5 Conclusions and Future Directions
5 Conclusions and Future Directions
SDoH factors affect people's health at the individual, family, community, and society levels. There is an increasing interest in examining the role of SDoH in public and population health, as well as health disparities using RWD. In this opinion review, we summarized data resources and recent informatics approaches to screen and harmonize different levels of SDoH from heterogeneous data sources and utilize SDoH with RWD. We also identified potential challenges and barriers to the low documenting rate of SDoH in EHR systems [[87]], including lack of integration into clinical workflows, lack of incentives for SDoH data collection, and lack of training and tools for clinicians to derive actionable insights for decision making.

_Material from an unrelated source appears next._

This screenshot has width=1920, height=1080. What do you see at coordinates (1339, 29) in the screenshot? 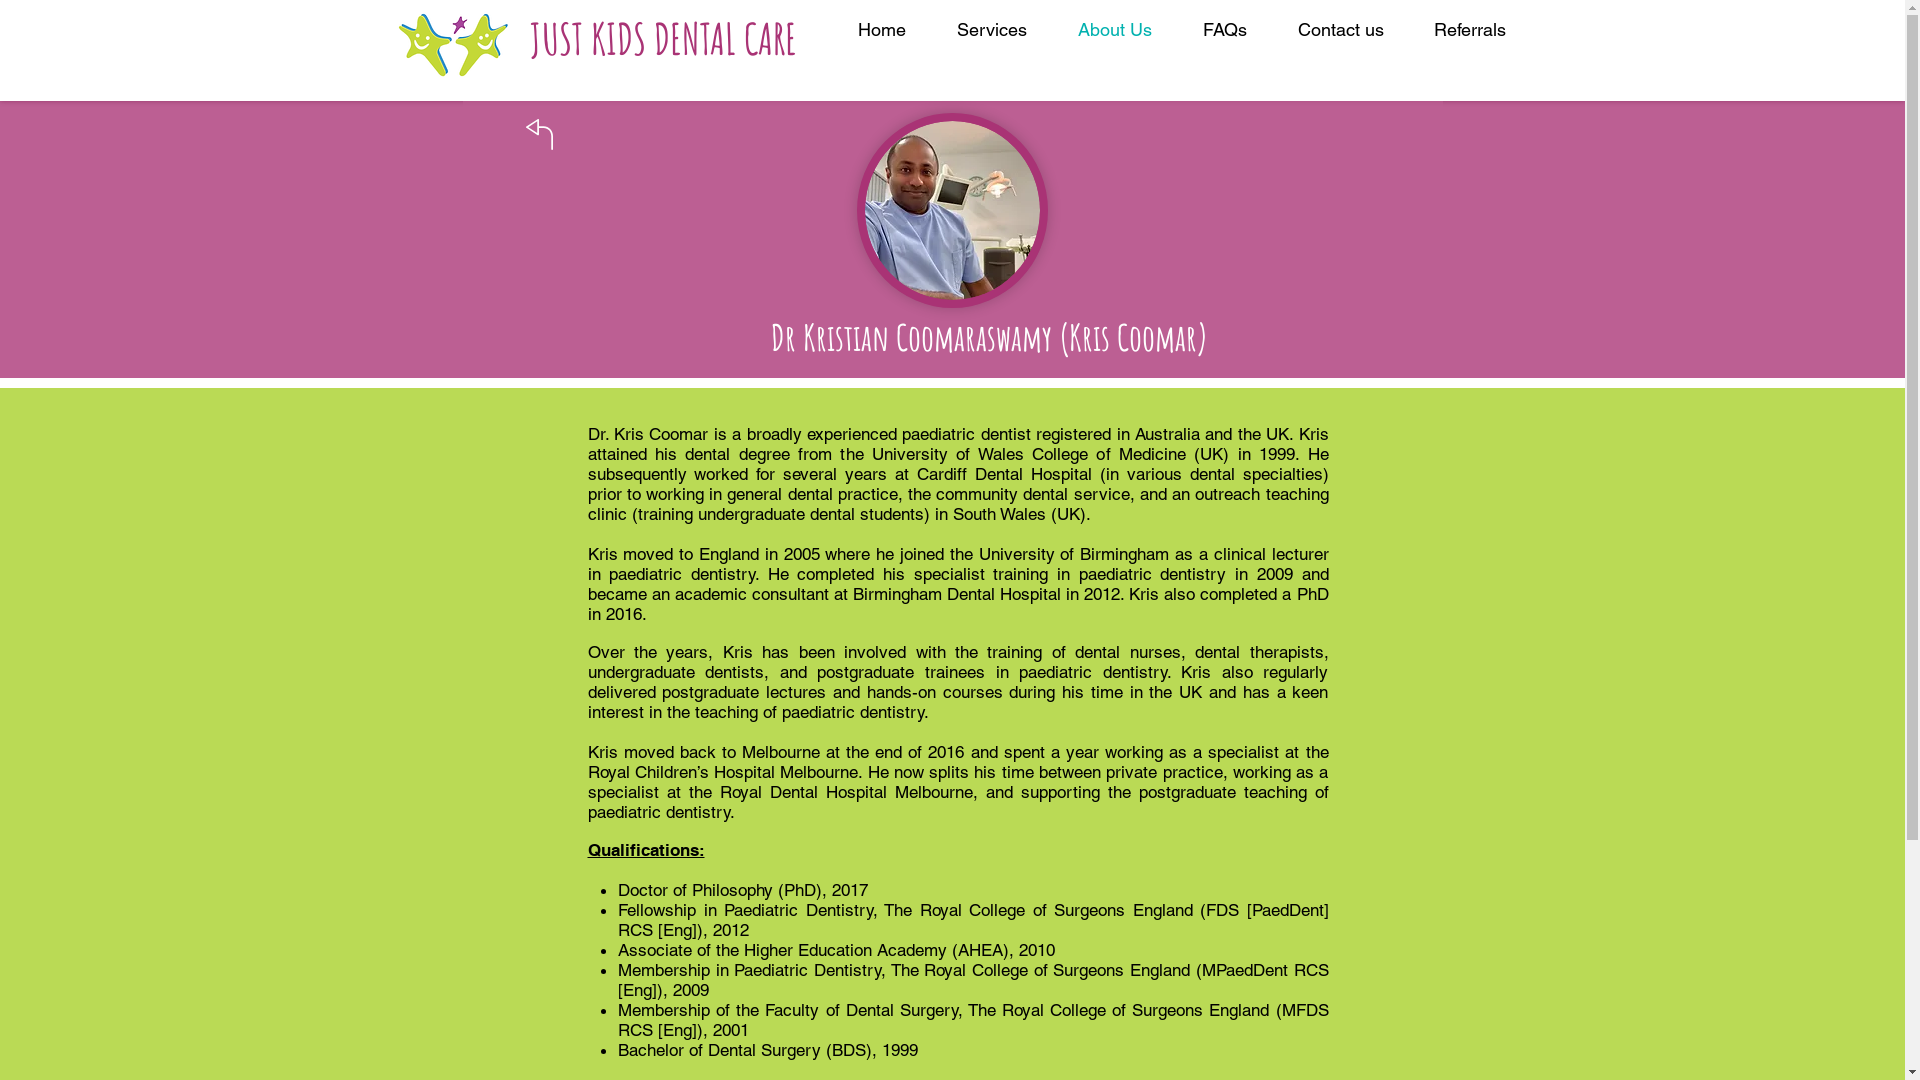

The informatics community has made strides in developing NLP methods to extract SDoH from clinical narratives, linking EHRs with public surveys and environmental data, creating SDoH ontologies for standardization, and developing SDoH-based social risk scores. To better leverage SDoH, future work should establish incentives, policies [[88]], quality measures, and training [[42]] to improve the collection and use of SDoH. Technical solutions such as social risk management tools should follow user-center design and be integrated into real-world clinical workflows to identify social risks and address unmet social needs. Note that even though the majority of recent studies on the methods and applications about linking EHRs with SDoH to improve public health were conducted in the United States, there are approaches for collecting SDoH data in the global context. A recent paper by Cossio [[89]] reviewed different approaches for digitally collecting or predicting SDoH such as quality of public transportation (Lisbon [[90]], Brazilian cities [[91]]), air quality (a city in Turkey [[92]]), and education (Sweden [[93]]). We believe that integrating SDoH into health care can improve public health, reduce healthcare disparities, and help inform public policies for effective interventions.